中島 : 実際なぜオファーをしていただいたんですか?

尾崎 : 以前からコンセプトがしっかりされて、とにかくカッコいいという印象でオファーさせていただきました。

中島 : ありがとうございます。僕らも何かリメイクブランドの取り扱いをしたかったことと、御社の洋服を以前から好きだった手島がいたことも大きかったと思います。

尾崎 : 僕らとしても他のリメイクブランドを置いているショップとお取引をさせていただき、同じフィールドで勝負したい気持ちがありました。その中で自分たちの商品をバイヤー様はもちろんのこと、接客の中で実際にご購入いただいたお客様自身が実際に着用し感じたことがその人の色になる=inkというブランド名に繋がります。やはり長く着用していただきたいですし、もし服が破れたり修理が必要であれば自分たちで直し、愛着をもって着ていただきたいと思って物作りをしています。

中島 : 実際パンツからトップス、トップスからパンツを作るところから始まり、あれだけのリメイクをどのように発想し、デザインして作られるのですか?

尾崎 : まずはコレクションを作るにあたって資材調達から始まります。
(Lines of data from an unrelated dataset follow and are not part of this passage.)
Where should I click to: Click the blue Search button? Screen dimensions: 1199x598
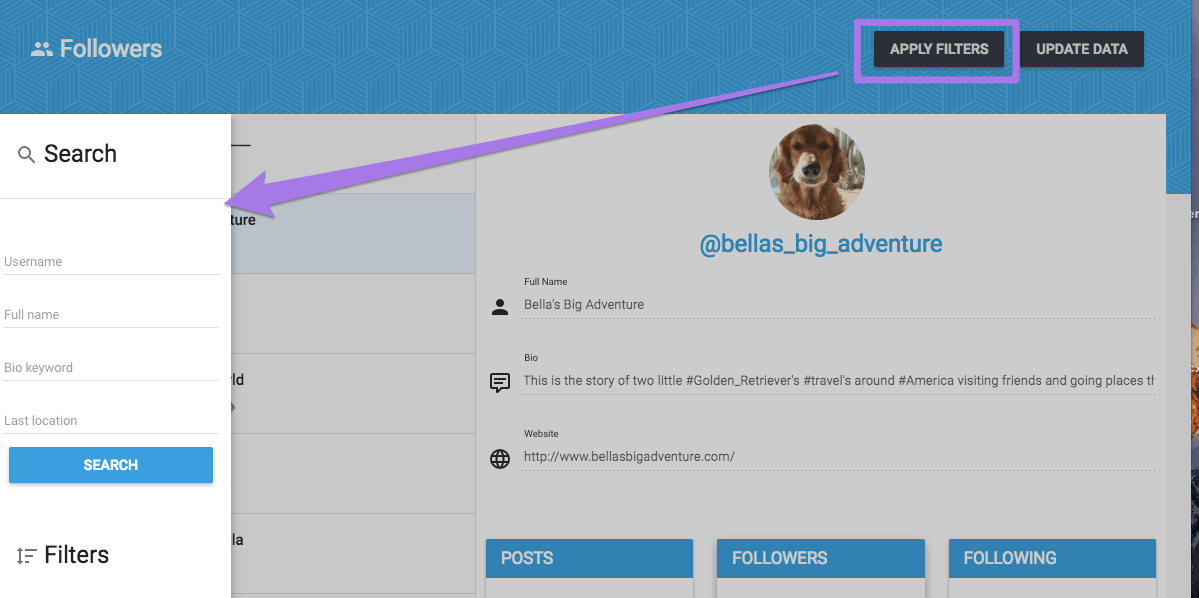point(111,465)
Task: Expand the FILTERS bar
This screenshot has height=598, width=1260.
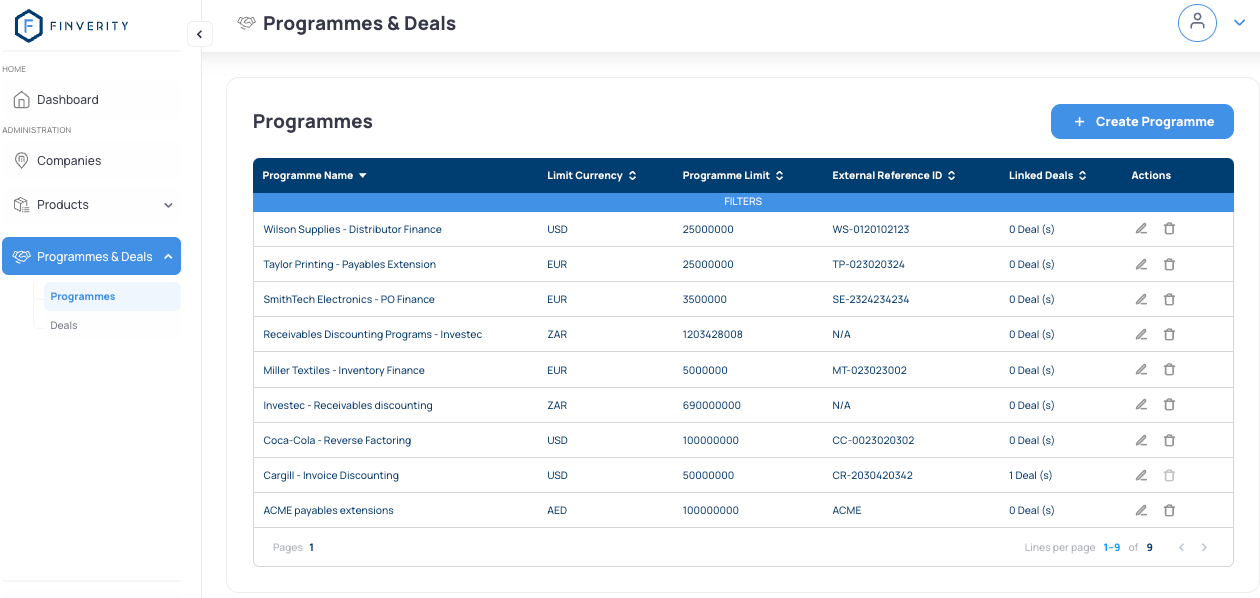Action: pyautogui.click(x=743, y=202)
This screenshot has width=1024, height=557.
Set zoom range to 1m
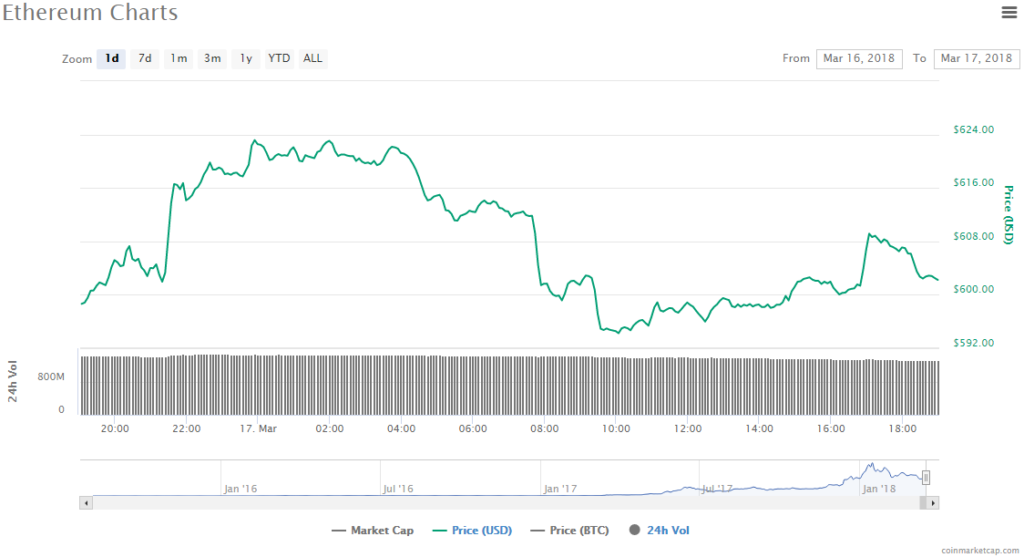point(178,59)
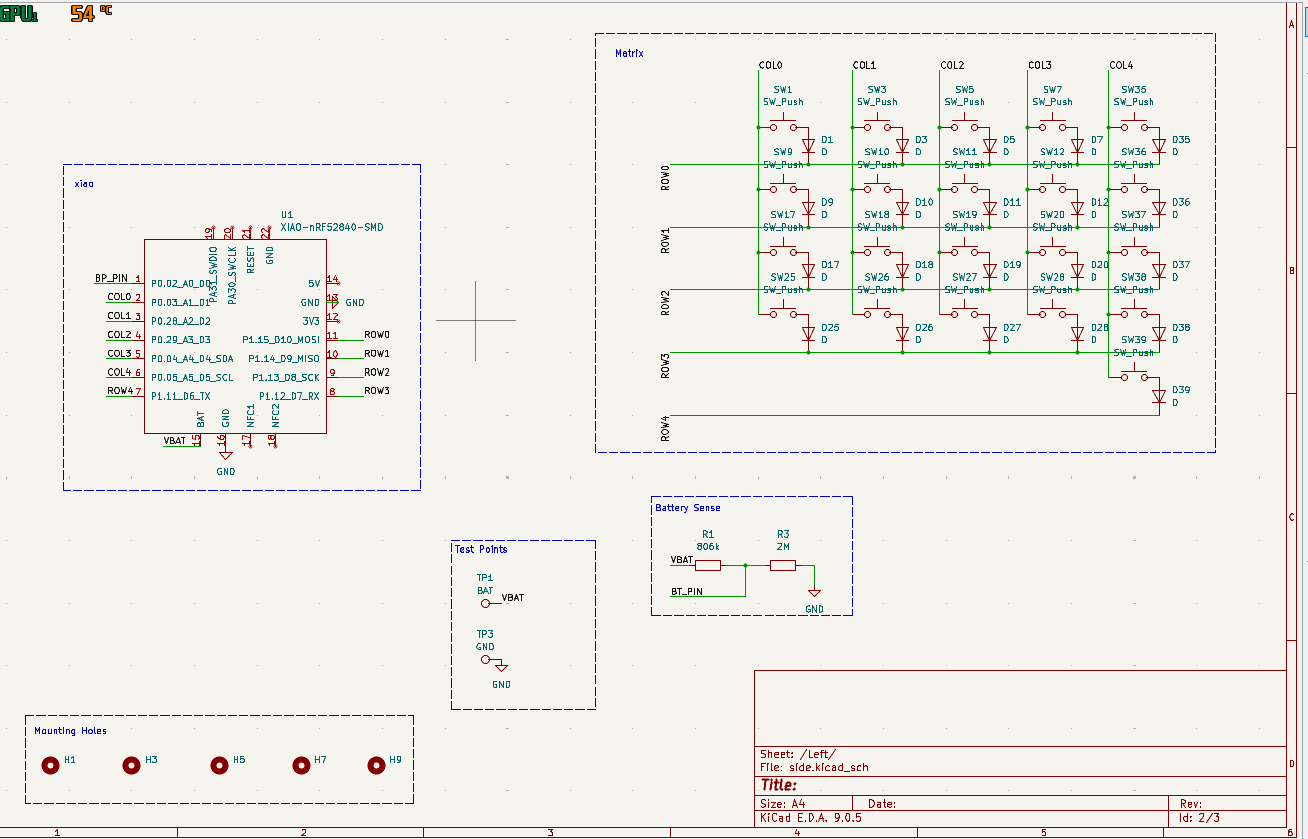Select the BT_PIN label in Battery Sense
The height and width of the screenshot is (839, 1308).
(x=686, y=591)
例えばM-47がたくさんあると分かれば調達を開始し、資材を集めた上で逆パズルのように組み立てていきます。資材に関してはパンツであれば用尺が広いので、上物のパターンにはめやすかったり、逆にトップスは後ろ見頃のみしか用尺が広くとれないので考えさせられます。後は、パタンナーさんともこんな洋服が作りたいと毎回打ち合わせをするのですが、岡田自身自分の意志は100%を伝えるのではなく、50%程を伝え、残りの50%はパタンナーさんに任せるようにしています。決して責任逃れではなく、1つの洋服に対してたくさんの人や手、意見が加わり自分達の良さが出ると思っています。

中島 : 今でも資材はご自身達で解体されているのですか?

尾崎 : はい。全部自分たちで解体し、基本的に裁ちばさみは使用せず、僕らの仕事七つ道具のリッパーで処理を行います。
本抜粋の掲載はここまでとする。